Secondo ISPRA i cinghiali sono diventati un milione e fra le cause anche le oasi di protezione
Anche questa dichiarazione di Piero Genovesi potrebbe far sorridere, certo il titolo la estrapola dal contesto, eppure il senso di quello che afferma il dirigente di ISPRA è un poco surreale, ma lo si può sentire integralmente nel video. Il giudizio si basa sul fatto che chi lo afferma è il massimo rappresentante di ISPRA in questo settore. Da un tempo immemore, con luci e ombre e certo con posizioni che non si possono dichiarare né vincenti, né convincenti in materia di gestione faunistica, basando il giudizio non sulle opinioni ma sui risultati. Dovuti, nel caso dei cinghiali, a troppi anni di abbattimenti scriteriati.
I vertici dell’ISPRA sono gli stessi da molto tempo e Genovesi ha sempre detto e ritenuto che il prelievo venatorio sia una delle modalità per gestire il problema. Non solo dei cinghiali ma di tutti gli animali giudicati in esubero. Considerando però da quanto tempo questa sia la linea e mettendola in rapporto con i risultati occorrerebbe farsi delle riflessioni: siamo così certi che questa gestione faunistica sia vincente? Oppure forse sarebbe il temo di chiedere al ministro Sergio Costa se non sia arrivato il momento di un avvicendamento dei vertici e di un cambio delle politiche. Del resto dopo decenni di monopolio e di mancati risultati il tentativo non pare più rischioso dello status quo.
La caccia salda sempre i suoi debiti con i politici, che non si dimenticano mai di chi li vota
Tornando alla nostra consigliera di Fratelli d’Italia, Barbara Mazzali, vi sono pochi dubbi che lei sia uno dei punti di riferimento lombardi della componente più retrograda del mondo venatorio. Quella che esercita la caccia da capanno e che vorrebbe poter ancora catturare gli uccelli con i roccoli. Sarà per questo che la consiglierà trasmette passione e partecipazione attraverso la sua pagina Facebook, dimenticando di avvisare i suoi sostenitori che la partita dei roccoli si è chiusa per sempre.

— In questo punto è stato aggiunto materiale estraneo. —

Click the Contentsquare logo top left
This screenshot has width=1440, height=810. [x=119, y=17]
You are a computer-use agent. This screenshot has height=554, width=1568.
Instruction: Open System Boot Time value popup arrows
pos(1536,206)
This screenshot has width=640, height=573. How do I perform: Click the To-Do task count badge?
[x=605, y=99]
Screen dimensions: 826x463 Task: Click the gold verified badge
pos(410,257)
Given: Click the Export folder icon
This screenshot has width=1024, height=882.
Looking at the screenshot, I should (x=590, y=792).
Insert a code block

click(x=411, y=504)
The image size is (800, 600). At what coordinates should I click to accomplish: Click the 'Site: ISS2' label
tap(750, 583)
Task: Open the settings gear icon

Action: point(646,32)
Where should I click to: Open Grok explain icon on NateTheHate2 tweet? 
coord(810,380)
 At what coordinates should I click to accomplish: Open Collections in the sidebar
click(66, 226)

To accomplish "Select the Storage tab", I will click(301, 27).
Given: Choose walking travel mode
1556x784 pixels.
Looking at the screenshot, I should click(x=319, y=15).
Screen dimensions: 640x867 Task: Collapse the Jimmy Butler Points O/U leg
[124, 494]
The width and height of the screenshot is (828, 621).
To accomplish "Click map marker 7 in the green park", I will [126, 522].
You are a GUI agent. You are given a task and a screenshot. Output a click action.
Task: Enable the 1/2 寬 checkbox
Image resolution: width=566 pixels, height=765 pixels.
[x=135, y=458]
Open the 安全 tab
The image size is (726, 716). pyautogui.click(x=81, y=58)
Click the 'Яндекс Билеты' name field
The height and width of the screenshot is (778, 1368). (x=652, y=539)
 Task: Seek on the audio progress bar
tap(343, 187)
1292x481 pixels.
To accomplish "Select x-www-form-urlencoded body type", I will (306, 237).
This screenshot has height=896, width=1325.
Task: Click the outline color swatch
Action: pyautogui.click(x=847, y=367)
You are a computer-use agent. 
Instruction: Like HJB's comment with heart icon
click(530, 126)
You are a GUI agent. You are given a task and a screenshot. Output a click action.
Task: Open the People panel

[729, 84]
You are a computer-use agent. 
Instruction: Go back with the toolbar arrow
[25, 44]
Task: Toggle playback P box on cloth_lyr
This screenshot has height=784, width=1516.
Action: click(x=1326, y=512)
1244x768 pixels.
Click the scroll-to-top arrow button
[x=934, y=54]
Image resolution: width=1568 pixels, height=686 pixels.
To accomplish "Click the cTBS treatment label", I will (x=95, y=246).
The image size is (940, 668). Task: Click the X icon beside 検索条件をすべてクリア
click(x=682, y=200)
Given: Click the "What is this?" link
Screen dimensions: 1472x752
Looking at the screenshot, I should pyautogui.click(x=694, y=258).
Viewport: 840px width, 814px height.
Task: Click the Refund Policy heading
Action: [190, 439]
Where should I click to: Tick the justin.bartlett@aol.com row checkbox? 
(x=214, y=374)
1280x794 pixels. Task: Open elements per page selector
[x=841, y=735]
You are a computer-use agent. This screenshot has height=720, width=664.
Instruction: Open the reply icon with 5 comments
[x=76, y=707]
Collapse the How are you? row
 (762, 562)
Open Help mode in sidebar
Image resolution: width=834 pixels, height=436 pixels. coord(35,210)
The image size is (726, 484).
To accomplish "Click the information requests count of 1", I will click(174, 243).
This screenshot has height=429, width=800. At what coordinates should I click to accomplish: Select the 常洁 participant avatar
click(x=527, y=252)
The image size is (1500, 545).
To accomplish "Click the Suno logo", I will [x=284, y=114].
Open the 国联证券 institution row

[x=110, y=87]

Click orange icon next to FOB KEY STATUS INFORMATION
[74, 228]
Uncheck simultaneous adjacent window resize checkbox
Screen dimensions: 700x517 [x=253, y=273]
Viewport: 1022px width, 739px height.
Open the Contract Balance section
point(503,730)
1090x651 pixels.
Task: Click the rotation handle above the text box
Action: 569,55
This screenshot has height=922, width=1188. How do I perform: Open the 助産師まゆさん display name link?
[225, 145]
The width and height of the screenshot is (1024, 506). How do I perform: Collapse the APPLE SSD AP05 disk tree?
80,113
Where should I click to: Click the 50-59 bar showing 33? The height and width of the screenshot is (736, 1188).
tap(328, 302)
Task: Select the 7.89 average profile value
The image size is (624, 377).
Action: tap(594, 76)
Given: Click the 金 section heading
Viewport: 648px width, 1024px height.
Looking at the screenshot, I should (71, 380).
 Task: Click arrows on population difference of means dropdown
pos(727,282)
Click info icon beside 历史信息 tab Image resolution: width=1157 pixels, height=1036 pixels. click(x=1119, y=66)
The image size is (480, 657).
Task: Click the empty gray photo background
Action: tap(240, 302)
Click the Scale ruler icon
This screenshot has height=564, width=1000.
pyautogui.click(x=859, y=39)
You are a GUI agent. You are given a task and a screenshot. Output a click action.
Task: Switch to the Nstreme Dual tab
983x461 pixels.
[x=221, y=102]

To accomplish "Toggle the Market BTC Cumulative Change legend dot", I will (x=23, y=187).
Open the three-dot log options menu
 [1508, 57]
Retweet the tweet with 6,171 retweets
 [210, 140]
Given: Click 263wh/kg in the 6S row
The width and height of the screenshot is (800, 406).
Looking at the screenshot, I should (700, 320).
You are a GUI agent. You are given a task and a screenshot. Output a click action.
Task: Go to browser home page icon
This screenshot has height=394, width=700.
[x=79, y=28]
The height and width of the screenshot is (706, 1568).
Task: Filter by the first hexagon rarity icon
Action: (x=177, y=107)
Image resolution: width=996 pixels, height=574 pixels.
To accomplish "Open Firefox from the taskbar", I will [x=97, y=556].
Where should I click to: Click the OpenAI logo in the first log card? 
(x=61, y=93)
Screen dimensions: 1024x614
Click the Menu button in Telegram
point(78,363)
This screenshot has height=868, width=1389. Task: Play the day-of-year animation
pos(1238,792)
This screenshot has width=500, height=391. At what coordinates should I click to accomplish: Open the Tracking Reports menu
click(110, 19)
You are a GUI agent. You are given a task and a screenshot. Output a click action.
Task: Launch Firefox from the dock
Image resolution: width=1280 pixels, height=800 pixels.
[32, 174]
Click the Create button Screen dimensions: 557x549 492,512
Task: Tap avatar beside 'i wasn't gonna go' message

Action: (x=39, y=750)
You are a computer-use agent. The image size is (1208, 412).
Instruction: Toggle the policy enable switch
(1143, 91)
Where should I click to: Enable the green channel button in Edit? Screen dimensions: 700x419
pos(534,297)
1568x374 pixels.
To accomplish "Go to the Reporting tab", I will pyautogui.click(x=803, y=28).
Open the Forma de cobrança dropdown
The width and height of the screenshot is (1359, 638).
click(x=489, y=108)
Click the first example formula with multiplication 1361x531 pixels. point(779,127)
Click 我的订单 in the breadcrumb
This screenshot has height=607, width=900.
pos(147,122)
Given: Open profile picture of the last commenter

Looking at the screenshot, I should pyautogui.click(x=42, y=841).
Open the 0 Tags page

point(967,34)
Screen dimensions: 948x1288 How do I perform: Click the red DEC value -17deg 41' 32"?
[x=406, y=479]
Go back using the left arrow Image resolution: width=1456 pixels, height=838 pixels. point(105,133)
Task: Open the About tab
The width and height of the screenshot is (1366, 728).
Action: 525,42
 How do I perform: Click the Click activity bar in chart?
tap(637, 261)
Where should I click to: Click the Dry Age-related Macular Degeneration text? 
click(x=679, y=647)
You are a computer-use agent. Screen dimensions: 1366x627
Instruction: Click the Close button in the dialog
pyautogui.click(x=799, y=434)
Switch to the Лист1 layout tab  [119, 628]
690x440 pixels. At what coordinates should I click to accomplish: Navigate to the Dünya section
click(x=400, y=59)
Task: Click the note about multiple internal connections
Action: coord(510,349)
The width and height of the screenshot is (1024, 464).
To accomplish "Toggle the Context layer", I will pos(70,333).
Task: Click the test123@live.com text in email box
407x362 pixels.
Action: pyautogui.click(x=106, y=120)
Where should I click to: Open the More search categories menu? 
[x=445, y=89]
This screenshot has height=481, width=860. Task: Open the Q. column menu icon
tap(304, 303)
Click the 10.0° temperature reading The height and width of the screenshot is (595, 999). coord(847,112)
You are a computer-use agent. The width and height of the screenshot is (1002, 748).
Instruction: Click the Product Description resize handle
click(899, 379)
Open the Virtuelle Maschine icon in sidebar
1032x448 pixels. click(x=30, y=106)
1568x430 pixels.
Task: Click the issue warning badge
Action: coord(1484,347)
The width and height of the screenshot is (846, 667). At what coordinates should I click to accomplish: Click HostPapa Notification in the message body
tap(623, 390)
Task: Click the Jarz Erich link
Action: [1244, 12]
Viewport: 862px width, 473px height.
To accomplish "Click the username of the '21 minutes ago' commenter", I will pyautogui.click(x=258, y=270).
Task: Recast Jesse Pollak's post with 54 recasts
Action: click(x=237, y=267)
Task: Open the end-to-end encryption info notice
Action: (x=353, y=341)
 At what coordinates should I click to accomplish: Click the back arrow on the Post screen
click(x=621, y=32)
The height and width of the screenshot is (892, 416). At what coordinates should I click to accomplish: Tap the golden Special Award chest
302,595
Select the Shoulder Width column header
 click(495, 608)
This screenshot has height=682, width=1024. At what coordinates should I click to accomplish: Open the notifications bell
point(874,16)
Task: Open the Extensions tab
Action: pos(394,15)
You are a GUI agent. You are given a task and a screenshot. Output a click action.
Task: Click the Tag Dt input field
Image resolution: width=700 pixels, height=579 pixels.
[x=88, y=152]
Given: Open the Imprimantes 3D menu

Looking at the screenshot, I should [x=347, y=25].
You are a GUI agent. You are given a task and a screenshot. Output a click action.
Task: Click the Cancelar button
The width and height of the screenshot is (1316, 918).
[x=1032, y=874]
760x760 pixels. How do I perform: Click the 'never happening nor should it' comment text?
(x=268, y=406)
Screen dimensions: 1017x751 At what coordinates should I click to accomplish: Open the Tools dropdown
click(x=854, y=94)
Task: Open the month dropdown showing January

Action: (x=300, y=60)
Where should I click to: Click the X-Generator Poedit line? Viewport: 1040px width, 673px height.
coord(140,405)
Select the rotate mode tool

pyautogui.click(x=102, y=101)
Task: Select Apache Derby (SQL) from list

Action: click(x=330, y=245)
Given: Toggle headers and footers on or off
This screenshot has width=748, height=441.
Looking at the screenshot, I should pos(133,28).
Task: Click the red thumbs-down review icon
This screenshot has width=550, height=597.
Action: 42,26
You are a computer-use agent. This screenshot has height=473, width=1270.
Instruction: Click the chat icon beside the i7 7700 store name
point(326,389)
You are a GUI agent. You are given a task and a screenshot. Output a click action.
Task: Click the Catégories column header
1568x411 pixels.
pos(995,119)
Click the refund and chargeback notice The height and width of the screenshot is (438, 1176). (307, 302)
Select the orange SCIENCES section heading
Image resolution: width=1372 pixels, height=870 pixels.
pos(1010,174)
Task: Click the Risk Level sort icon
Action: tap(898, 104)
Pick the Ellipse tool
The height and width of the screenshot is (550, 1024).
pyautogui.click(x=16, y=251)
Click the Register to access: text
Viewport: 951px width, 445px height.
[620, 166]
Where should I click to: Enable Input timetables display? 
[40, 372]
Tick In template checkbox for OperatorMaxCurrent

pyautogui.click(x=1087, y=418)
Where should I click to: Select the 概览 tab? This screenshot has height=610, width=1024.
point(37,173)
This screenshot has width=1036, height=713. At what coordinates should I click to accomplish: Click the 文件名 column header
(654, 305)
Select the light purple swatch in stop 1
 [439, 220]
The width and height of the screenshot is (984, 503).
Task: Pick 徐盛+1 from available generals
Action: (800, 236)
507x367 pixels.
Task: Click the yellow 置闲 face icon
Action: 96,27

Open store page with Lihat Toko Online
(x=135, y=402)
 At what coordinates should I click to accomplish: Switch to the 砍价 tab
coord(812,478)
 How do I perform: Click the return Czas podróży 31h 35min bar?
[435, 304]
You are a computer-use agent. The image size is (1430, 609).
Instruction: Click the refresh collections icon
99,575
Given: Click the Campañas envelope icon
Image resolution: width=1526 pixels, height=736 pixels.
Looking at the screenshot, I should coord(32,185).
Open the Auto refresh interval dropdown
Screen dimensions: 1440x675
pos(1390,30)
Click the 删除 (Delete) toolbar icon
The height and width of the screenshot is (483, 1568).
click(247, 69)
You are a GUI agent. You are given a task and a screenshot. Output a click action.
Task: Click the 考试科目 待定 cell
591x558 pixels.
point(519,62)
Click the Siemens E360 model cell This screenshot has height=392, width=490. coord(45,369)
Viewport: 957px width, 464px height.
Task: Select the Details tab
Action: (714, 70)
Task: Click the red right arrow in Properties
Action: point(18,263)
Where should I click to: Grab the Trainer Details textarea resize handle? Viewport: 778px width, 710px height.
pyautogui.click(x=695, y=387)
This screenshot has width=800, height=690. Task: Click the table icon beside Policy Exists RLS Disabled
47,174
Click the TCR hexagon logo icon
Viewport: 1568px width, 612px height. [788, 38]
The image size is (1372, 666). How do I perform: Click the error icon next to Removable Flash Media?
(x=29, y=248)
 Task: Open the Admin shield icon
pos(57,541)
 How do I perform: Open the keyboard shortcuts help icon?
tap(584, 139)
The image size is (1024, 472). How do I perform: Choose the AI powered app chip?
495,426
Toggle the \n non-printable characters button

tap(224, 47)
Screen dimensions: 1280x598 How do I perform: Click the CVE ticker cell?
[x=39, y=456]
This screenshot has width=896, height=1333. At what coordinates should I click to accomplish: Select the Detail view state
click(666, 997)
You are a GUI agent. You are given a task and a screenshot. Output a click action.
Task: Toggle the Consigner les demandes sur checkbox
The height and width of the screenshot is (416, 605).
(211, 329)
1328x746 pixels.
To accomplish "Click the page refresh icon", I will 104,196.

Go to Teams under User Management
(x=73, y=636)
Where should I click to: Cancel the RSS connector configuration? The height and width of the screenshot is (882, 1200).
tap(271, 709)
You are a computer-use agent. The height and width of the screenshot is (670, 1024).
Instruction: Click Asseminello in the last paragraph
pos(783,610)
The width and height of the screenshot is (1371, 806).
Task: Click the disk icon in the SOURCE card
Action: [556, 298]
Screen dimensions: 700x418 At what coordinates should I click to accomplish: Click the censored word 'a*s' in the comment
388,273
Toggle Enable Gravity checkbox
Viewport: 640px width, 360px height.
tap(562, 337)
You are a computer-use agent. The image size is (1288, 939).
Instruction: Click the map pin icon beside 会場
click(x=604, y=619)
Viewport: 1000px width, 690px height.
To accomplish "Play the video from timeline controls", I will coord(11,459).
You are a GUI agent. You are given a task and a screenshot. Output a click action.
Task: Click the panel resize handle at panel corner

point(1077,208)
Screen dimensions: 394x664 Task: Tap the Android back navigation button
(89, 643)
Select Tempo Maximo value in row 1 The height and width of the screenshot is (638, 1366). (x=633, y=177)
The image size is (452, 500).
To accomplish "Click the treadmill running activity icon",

Resta sempre una considerazione: ambientalismo e animalismo non riescono a essere premiati dalle urne. I Verdi non decollano, i partiti animalisti non vanno più in là di decimali, nonostante la sensibilità delle persone. Forse sarebbe tempo per un autocritica anche da questa parte del campo, perché non vi è dubbio che il problema sia anche di proposta: pochi programmi, troppe divisioni, troppa emotività e poca sostanza? Difficile ora poter dare una risposta, però il risultato non è certo di conforto e l’orizzonte non pare davvero verde e rasserenante.